• _EXCERPTED TEXT_:
────

TENTH COURT OF APPEALS

 

No. 10-98-346-CR

 

CHARLES SIDNEY ROBINSON,

Appellant

v.

 

THE STATE OF TEXAS,

Appellee

 

From the 18th District Court

Johnson County, Texas

Trial Court # 32706

O P I N I O N

Charles Sidney Robinson was indicted on eight counts of various sexual offenses against four girls living in his household. Two of the victims were his own daughters. The State dropped two counts, and after a bench trial, the trial court found Robinson guilty of the remaining six counts. He now appeals three of those convictions.

In two issues, Robinson appeals only the two convictions of sexual assault of his adult daughter, Tanya Robinson, and one conviction of indecency with a child (J.L.). In both issues, Robinson contends the evidence was factually insufficient to support the convictions. We affirm the judgment of the trial court.

Standard of Review

In reviewing a factual sufficiency claim, the review begins with the assumption that the evidence is legally sufficient. Santellan v. State, 939 S.W.2d 155, 164 (Tex. Crim. App. 1997). We must give deference to the fact finder's findings, and we are not free to re-weigh the evidence and set aside a verdict merely because we feel that a different result is more reasonable. Cain v. State, 958 S.W.2d 404, 407 (Tex. Crim. App.1997); Clewis v. State, 922 S.W.2d 126, 135 (Tex. Crim. App. 1996). We may find the evidence factually insufficient only where necessary to prevent a manifest injustice. Cain, 958 S.W.2d at 407.

────

[Raw records]
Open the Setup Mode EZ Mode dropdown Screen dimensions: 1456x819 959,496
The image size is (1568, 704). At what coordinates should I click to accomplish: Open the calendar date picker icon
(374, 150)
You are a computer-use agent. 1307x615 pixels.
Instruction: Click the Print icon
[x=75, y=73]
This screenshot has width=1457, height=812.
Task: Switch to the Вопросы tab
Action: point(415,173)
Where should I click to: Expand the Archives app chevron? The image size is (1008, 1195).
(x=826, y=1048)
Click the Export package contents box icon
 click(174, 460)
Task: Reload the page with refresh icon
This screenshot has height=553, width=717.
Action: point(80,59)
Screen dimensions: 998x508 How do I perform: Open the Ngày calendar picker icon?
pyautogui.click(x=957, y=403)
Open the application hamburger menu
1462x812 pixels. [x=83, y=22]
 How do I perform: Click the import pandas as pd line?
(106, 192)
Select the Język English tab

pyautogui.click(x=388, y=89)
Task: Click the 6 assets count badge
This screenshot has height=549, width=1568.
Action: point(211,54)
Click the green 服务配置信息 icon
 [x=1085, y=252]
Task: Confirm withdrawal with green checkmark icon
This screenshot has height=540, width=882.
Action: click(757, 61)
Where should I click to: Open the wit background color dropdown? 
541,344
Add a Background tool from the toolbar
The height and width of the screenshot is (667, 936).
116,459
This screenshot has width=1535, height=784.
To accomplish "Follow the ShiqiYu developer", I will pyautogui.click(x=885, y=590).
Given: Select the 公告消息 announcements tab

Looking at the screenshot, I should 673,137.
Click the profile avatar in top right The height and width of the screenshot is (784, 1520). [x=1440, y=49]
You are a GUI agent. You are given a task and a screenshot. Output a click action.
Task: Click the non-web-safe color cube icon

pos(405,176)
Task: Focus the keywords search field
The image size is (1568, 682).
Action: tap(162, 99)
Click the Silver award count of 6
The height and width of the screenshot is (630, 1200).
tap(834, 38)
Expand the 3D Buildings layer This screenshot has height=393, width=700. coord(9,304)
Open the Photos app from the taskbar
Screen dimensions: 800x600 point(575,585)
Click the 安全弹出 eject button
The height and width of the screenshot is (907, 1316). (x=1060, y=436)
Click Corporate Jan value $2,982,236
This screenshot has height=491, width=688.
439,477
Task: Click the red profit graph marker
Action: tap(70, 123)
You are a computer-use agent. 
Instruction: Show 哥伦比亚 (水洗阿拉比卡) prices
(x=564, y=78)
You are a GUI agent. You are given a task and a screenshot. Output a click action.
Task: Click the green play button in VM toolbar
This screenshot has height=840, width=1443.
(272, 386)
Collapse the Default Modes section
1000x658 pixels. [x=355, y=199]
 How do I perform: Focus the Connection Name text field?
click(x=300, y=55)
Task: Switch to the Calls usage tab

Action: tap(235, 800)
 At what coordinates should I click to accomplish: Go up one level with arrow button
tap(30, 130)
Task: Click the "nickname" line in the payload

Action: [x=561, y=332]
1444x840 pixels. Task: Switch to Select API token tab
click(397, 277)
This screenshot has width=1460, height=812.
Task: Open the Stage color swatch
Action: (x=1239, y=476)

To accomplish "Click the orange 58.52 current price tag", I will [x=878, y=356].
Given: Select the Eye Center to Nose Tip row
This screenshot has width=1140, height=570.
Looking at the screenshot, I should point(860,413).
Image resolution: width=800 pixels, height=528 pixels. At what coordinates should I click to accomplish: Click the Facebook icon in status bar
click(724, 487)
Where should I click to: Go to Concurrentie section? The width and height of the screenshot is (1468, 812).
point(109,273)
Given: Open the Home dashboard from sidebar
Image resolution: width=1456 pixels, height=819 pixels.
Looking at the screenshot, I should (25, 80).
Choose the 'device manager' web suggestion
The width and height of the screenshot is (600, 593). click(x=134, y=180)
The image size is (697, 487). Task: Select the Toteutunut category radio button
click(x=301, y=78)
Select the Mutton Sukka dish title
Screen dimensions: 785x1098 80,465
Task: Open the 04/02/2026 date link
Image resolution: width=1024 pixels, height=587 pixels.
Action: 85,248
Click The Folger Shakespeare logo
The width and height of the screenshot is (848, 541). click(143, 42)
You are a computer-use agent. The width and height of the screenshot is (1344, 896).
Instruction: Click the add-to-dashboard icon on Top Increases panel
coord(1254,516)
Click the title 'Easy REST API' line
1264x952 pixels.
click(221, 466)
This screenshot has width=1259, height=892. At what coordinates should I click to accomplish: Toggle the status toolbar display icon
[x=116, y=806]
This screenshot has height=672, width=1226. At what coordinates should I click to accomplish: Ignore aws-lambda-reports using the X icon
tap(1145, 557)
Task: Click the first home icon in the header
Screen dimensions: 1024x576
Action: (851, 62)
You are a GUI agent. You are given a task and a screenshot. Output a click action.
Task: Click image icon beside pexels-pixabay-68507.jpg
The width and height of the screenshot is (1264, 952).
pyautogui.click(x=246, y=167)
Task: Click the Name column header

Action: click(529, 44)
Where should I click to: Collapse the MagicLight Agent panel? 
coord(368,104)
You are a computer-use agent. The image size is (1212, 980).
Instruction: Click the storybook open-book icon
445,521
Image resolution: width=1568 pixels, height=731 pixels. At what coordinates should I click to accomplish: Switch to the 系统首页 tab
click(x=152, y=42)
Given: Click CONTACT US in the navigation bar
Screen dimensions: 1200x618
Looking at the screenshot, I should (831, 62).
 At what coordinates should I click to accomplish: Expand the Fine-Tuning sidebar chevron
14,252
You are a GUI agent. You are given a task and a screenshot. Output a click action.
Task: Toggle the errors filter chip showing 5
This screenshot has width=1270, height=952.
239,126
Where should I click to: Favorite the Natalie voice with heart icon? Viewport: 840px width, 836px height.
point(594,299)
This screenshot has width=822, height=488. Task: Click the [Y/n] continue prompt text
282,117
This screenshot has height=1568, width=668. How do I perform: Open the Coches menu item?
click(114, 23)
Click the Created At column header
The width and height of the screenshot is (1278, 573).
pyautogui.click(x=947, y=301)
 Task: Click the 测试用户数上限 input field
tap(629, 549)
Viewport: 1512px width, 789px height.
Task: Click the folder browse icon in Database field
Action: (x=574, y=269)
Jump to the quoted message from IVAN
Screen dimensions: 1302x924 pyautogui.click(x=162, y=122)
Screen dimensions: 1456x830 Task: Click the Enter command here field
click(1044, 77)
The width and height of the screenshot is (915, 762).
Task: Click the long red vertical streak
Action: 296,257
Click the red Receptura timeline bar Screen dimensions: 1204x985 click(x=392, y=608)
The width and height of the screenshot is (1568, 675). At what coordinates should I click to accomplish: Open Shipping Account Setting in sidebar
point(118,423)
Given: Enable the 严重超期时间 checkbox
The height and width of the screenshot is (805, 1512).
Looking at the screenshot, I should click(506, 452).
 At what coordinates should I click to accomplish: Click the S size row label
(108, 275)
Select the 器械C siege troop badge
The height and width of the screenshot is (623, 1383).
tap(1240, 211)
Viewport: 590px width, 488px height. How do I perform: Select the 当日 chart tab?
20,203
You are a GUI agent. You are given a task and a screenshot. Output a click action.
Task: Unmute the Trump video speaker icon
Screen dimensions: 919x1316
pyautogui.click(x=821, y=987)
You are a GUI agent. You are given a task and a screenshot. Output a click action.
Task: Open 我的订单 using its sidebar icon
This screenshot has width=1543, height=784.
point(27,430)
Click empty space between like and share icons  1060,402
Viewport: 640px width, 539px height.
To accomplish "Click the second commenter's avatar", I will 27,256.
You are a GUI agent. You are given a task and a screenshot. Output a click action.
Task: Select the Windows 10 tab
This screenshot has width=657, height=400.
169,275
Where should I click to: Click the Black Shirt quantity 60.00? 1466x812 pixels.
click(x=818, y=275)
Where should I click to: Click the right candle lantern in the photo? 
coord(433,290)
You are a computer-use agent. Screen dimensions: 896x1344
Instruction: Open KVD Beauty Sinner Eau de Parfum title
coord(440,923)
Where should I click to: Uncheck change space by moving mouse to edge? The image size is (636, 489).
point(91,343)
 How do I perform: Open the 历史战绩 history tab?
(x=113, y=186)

────

• _STATED TASK 1_:
Using the appellate opinion, explain why the trial court ruled on six counts even though Robinson was indicted on eight.
• _STATED TASK 2_:
Answer these from the appellate opinion:
(a) Which court and county did the case come from?
(b) How many issues does Robinson raise, and what does he contend in them?
(c) Under the standard of review, what assumption does a factual sufficiency review begin with?
• _STATED TASK 3_:
Resume writing the appellate opinion, starting right after its last sentence.

• _WRITTEN ANSWER 1_:
The State dropped two of the eight counts. After a bench trial, the trial court then found Robinson guilty of the remaining six.

• _WRITTEN ANSWER 2_:
(a) The 18th District Court, Johnson County, Texas.
(b) Two issues. In both he contends the evidence was factually insufficient to support the convictions.
(c) It begins with the assumption that the evidence is legally sufficient.

• _WRITTEN ANSWER 3_:
Additionally, we must consider all the evidence as a whole, not viewing it in the light most favorable to either party. Cain, 958 S.W.2d at 408. A decision is not manifestly unjust as to the accused merely because the fact finder resolved conflicting views of the evidence in favor of the State. Id. at 410. Thus, as the reviewing court, we view all the evidence without the prism of in the light most favorable to the prosecution and set aside the verdict only if it is so contrary to the overwhelming weight of the evidence as to be clearly wrong and unjust. Cain, 958 S.W.2d at 407; Clewis, 922 S.W.2d at 129.

Date of Offense

In his first issue, Robinson contends that the evidence was factually insufficient to show that the offenses alleged in Counts Four and Five occurred prior to the presentment of the indictment which was June 30, 1998 or that they occurred on or about February 21, 1998 as alleged in the indictment. Count Four charges Robinson with sexual assault by the penetration of the female sexual organ of Tonya (sic) Robinson with the male sexual organ of the defendant without the consent of Tonya (sic) Robinson.... Count Five charges Robinson with sexual assault by the penetration of the anus of Tonya (sic) Robinson with the male sexual organ of the defendant without the consent of Tonya (sic) Robinson....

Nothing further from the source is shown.